Appoggiò il primo di fianco a lei, alla sinistra e mise il c-pad tra le due mani, andò dentro alla funzione dei messaggi e le dita iniziarono a scivolare lungo la tastiera che era apparsa.
"Ciao John,
Come stai?
Sono su Bullfinch, non so se ti è arrivato il mio messaggio precedente.
Ho voglia di vederti, ho voglia di vedere il tuo volto che sorride e abbandonarmi nel tuo abbraccio, ho voglia di spegnere completamente il cervello, ho voglia di sentirmi al sicuro.
Non voglio più sentir la paura che mi attanaglia negli incubi, che mi accompagna ad ogni movimento che faccio, ad ogni respiro che emetto.
Nascondo questa paura, ma la ho.. non vorrei mai farti veder questo lato di me, l'ho nascosto.
Ma ho paura.
Beth."

Invio o Cancellare.
Cancellare.

Le dita della sinistra scivolarono lentamente verso il flaccone appena appoggiato lì di fianco, lo afferrò intanto che la destra abbandonava per terra il c-pad che iniziò a cancellare una lettera dopo l'altra quel messaggio.
Occhi spenti che stavano guardando il proprio letto sfatto.
Le dita andarono ad aprire il flaccone e presero due pastiglie e se le portò alla bocca, deglutendole senza l'aiuto dell'acqua.
Ci mise diversi istante a sentire i muscoli che si ammorbidivano a quella sensazione che la iniziò a cullare, il dolore sul volto era finito, come i brividi di paura, afferrò il c-pad che era ritornato in stand-by  e si portò in mezzo a quelle lenzuola per affondare in quei sogni dove la paura era protagonista e il proprio orgoglio era sfumato nell'ombra di questa attrice che aveva occupato tutto il palcoscenico.
03/07/13

Lettera

Ciao Beth.
Se stai leggendo questa lettera vuol dire che è mi è successo qualcosa, questo è poco ma sicuro. Ti chiedo di avvisare Winger, il Capitano Neville e John. Lars lo saprà già.
Io, io non so neanche che scriverti in questo momento, sinceramente.

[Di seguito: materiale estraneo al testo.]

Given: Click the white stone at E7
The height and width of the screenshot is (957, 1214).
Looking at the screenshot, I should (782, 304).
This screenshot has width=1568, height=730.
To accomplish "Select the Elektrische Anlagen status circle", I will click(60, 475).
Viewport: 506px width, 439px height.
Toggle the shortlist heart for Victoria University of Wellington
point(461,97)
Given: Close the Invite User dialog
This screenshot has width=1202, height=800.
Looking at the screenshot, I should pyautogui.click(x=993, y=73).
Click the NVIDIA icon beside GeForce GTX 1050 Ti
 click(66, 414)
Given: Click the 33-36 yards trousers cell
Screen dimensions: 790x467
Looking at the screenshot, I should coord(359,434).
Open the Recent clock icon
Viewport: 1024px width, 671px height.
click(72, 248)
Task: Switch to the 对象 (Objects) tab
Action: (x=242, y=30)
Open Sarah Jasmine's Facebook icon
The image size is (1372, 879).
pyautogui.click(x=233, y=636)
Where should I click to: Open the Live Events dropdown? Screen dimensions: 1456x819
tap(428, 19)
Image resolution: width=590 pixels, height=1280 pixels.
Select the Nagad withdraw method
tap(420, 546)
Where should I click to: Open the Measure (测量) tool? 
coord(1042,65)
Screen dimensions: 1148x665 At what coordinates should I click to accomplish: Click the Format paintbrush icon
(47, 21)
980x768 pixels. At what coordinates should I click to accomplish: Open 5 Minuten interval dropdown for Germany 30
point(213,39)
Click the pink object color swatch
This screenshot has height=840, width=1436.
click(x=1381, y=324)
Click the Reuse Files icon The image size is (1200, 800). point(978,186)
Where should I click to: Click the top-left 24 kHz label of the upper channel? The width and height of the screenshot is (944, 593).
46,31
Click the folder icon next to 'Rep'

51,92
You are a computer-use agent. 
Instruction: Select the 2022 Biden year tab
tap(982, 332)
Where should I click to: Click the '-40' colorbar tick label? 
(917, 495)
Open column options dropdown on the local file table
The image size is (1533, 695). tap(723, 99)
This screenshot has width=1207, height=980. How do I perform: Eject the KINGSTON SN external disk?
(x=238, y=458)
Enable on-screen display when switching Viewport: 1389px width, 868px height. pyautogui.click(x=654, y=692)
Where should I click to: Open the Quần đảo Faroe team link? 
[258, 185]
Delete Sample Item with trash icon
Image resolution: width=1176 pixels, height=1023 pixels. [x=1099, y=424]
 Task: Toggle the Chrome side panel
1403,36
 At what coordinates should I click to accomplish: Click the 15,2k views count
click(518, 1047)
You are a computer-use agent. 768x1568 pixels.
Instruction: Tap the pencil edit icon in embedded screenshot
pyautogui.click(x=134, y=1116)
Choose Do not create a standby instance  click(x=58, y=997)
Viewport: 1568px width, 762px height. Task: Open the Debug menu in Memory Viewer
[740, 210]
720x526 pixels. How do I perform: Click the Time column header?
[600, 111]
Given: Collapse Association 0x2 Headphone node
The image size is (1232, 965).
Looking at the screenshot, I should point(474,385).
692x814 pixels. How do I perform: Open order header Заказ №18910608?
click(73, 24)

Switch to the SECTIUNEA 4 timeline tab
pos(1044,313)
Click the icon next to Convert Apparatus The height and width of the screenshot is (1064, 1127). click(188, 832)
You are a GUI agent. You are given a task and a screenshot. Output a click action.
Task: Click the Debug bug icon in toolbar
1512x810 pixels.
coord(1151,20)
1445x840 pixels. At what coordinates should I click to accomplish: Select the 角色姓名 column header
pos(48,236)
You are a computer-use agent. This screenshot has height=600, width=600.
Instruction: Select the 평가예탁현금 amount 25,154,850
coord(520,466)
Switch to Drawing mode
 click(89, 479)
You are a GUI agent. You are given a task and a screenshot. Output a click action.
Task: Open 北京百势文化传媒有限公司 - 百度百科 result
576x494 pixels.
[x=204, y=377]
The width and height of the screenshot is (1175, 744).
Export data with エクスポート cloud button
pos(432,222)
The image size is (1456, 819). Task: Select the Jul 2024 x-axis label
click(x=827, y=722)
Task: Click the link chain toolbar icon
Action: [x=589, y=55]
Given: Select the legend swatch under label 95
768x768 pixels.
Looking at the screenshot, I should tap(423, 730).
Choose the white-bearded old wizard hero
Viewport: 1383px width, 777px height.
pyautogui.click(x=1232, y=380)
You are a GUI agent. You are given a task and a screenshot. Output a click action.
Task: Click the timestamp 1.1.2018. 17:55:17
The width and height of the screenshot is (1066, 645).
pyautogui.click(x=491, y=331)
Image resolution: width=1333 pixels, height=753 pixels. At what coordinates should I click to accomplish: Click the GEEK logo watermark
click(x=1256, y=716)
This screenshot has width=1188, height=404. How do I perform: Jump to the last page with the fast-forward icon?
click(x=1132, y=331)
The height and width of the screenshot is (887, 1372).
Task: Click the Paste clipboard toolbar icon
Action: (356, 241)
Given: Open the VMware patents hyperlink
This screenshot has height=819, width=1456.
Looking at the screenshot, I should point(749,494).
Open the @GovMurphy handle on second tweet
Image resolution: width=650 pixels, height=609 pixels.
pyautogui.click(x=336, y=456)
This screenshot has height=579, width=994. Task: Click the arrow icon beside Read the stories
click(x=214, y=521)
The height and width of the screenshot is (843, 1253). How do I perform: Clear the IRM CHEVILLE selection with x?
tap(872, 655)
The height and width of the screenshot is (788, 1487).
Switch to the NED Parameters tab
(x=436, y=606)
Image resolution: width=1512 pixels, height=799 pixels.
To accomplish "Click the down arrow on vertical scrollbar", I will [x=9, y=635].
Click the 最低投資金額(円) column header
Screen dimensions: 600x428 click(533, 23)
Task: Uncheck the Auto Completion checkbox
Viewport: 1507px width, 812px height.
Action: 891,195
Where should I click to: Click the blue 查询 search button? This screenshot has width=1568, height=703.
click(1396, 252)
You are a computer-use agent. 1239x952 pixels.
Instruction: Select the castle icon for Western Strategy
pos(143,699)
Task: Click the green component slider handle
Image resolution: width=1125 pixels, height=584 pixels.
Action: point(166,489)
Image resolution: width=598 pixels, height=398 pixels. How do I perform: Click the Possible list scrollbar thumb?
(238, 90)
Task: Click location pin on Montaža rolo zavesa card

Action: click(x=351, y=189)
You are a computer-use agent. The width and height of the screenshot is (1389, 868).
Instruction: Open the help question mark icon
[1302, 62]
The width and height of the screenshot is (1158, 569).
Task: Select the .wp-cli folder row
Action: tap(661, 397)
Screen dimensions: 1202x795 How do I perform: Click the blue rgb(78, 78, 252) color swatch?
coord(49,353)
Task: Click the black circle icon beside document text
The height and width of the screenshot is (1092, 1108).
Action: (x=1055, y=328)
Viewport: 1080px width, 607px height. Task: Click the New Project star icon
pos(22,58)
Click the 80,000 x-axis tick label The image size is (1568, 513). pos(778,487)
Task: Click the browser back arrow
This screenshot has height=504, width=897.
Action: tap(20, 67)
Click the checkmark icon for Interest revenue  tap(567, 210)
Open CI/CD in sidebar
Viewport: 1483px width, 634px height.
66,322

Penso, penso che stia stupido stare qui a dire roba inutile e che sappiamo bene che non servirà.
Potrei dirti di non essere triste, ma so bene che non si può esserlo.
Quello che voglio dirti però è che non devi rimanere legata a me, no. Sei la ragazza più bella del mondo, non devi restare da sola, non sarebbe giusto.
Se più avanti amerai qualcun'altro non devi sentirti in colpa Beth, no.
Io ti amo e ti amerò sempre, remember, ma tu non puoi restare legata a vita a un morto, no.
Questa è la fede che avevo comprato per il nostro matrimonio, for you. La mia è sempre in tasca, sarei stato pronto a sposarti in qualsiasi momento tu me l'avessi chiesto e per me è come se lo fossimo.
Ti amo, ma corri, non restare ferma nel dolore, non servirà.
Ti amo e sappi che ti guarderò sempre dall'alto.
I love you, forever

Philip

Dolore.
Urla.
Vuoto.
Rinascita.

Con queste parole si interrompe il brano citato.